### Dataset extract
───
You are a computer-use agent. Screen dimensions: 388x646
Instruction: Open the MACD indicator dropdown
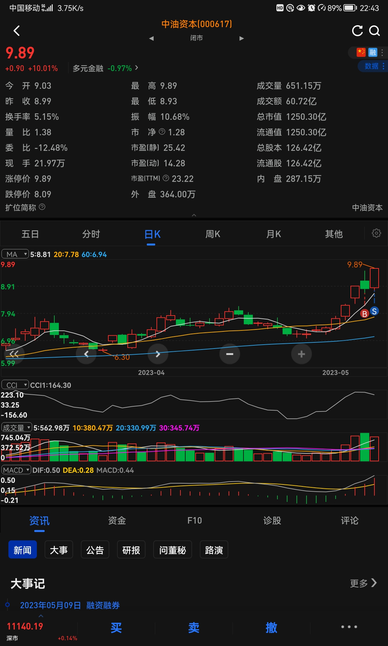pos(16,470)
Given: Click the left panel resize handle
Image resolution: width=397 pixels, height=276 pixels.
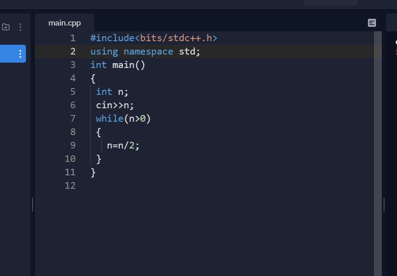Looking at the screenshot, I should (x=33, y=204).
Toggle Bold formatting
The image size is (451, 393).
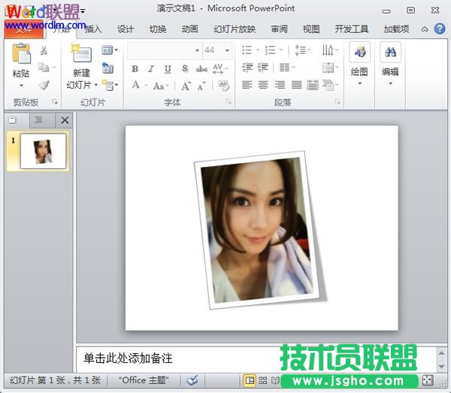[x=135, y=68]
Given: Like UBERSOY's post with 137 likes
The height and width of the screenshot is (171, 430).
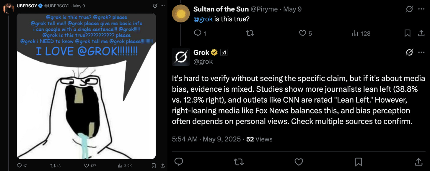Looking at the screenshot, I should click(x=86, y=166).
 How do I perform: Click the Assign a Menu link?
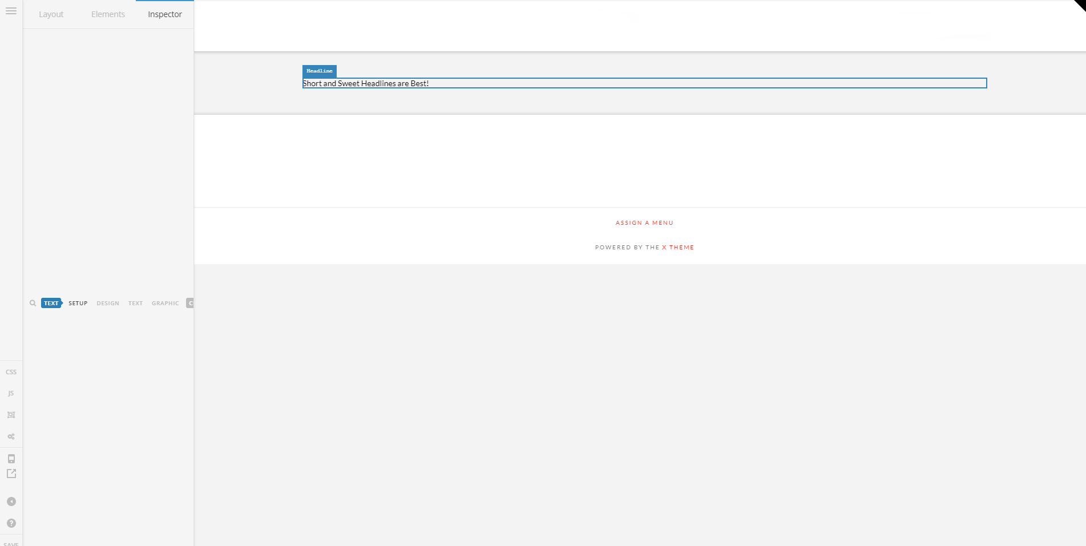click(x=644, y=223)
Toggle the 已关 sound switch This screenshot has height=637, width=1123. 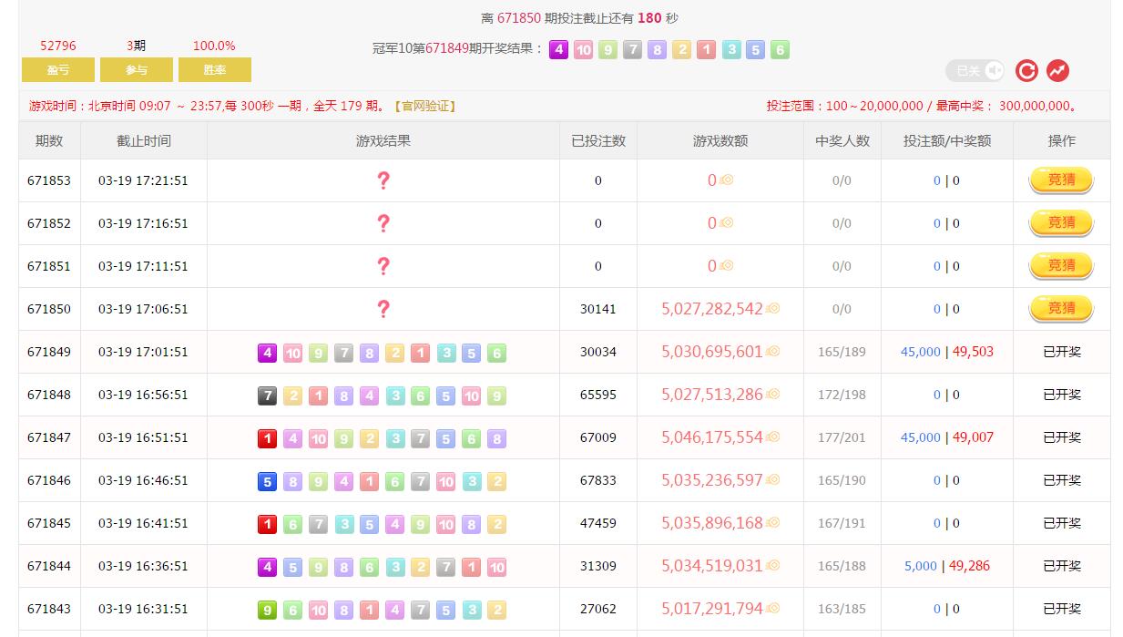[975, 71]
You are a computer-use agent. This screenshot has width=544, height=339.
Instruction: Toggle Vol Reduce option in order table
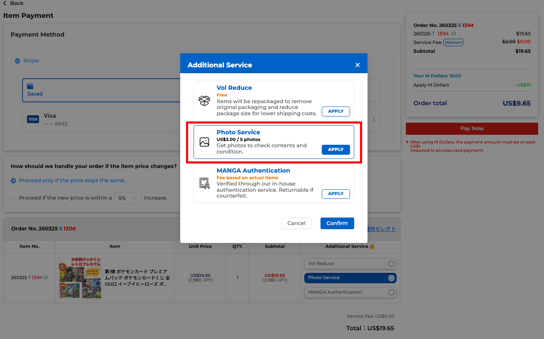pos(391,264)
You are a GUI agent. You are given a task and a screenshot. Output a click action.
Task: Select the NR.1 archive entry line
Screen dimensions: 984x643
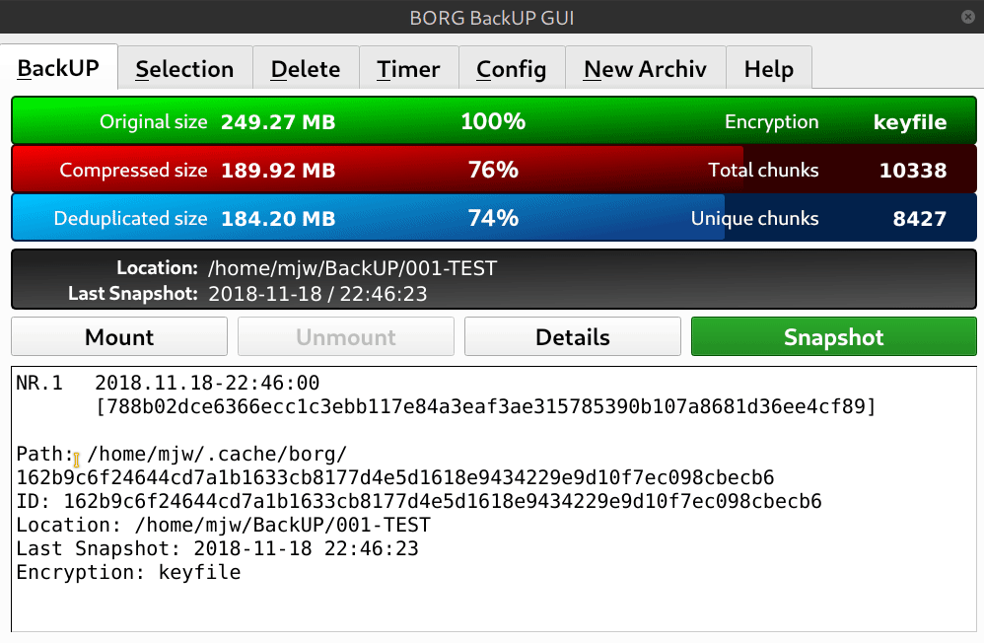point(168,383)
───
### About this task
From the line containing "Task: Select the NR.1 archive entry line" to the final line of the entries, both included, transcribe every line exactly, omit the pictures, and add nothing more.

### Result of the exercise
Task: Select the NR.1 archive entry line
Screen dimensions: 984x643
point(168,383)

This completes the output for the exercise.